▶ [EXERCISE OBJECTIVE]:
Copy out the lines of the records below word for word, starting at the line that contains "This screenshot has height=502, width=640." and ending at the line that contains "point(276,137)", both lines included. Give only those lines.

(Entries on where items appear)
--- start ---
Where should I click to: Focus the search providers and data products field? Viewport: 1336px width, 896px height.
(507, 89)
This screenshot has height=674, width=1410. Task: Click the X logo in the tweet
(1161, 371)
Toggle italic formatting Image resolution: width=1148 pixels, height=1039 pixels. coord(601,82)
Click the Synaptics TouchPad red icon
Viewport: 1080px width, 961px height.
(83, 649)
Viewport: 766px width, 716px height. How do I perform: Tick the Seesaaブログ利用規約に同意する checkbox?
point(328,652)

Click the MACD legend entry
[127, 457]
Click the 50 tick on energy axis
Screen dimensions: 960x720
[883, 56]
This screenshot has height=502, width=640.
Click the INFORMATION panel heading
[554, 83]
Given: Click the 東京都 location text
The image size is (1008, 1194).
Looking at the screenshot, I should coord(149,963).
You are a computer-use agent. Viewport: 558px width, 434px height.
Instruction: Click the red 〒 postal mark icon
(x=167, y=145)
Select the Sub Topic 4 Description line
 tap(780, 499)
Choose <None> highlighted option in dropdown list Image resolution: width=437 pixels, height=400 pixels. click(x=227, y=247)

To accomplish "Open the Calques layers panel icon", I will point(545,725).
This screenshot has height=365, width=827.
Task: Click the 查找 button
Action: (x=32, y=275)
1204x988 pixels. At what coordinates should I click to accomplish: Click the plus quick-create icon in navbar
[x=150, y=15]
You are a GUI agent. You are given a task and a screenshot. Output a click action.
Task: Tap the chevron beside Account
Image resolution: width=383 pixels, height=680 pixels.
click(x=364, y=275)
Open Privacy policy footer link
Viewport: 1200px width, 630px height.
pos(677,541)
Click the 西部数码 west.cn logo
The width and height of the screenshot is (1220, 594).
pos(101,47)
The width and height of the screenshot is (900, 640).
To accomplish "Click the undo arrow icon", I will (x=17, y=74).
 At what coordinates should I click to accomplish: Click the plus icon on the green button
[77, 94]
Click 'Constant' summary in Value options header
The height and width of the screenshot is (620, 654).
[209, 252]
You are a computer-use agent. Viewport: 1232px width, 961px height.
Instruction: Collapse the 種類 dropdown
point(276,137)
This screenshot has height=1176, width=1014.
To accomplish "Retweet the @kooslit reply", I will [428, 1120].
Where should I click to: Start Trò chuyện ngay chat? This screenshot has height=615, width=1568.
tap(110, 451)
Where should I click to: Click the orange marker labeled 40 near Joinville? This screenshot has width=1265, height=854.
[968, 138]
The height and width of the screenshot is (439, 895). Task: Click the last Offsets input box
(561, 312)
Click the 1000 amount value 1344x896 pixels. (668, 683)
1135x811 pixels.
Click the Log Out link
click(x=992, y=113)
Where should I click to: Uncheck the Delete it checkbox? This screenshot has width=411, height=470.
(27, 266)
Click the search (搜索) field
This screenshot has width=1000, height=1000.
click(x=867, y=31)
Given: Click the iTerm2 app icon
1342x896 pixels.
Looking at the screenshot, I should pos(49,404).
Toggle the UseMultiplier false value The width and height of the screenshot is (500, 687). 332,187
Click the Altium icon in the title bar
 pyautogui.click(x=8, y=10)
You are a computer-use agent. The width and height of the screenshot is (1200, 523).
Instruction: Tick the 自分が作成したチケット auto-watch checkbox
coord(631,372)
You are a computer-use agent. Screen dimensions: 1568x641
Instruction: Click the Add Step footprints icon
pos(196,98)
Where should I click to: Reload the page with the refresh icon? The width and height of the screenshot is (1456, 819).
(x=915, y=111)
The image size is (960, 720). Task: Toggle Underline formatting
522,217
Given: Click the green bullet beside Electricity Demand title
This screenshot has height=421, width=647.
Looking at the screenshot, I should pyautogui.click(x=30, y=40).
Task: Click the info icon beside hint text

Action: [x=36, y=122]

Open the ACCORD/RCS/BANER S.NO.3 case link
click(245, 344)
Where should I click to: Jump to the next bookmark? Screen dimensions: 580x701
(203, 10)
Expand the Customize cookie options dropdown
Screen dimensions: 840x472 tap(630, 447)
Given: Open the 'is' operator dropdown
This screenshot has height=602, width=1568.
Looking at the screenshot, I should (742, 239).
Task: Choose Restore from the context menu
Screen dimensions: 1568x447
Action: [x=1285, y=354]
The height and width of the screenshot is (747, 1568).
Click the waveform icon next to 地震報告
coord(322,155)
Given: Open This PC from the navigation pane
--- end ---
▶ [THE RESULT]:
This screenshot has height=502, width=640.
Click the INFORMATION panel heading
[554, 83]
Given: Click the 東京都 location text
The image size is (1008, 1194).
Looking at the screenshot, I should coord(149,963).
You are a computer-use agent. Viewport: 558px width, 434px height.
Instruction: Click the red 〒 postal mark icon
(x=167, y=145)
Select the Sub Topic 4 Description line
 tap(780, 499)
Choose <None> highlighted option in dropdown list Image resolution: width=437 pixels, height=400 pixels. click(x=227, y=247)

To accomplish "Open the Calques layers panel icon", I will point(545,725).
This screenshot has height=365, width=827.
Task: Click the 查找 button
Action: (x=32, y=275)
1204x988 pixels. At what coordinates should I click to accomplish: Click the plus quick-create icon in navbar
[x=150, y=15]
You are a GUI agent. You are given a task and a screenshot. Output a click action.
Task: Tap the chevron beside Account
Image resolution: width=383 pixels, height=680 pixels.
click(x=364, y=275)
Open Privacy policy footer link
Viewport: 1200px width, 630px height.
pos(677,541)
Click the 西部数码 west.cn logo
The width and height of the screenshot is (1220, 594).
pos(101,47)
The width and height of the screenshot is (900, 640).
To accomplish "Click the undo arrow icon", I will (x=17, y=74).
 At what coordinates should I click to accomplish: Click the plus icon on the green button
[77, 94]
Click 'Constant' summary in Value options header
The height and width of the screenshot is (620, 654).
[209, 252]
You are a computer-use agent. Viewport: 1232px width, 961px height.
Instruction: Collapse the 種類 dropdown
point(276,137)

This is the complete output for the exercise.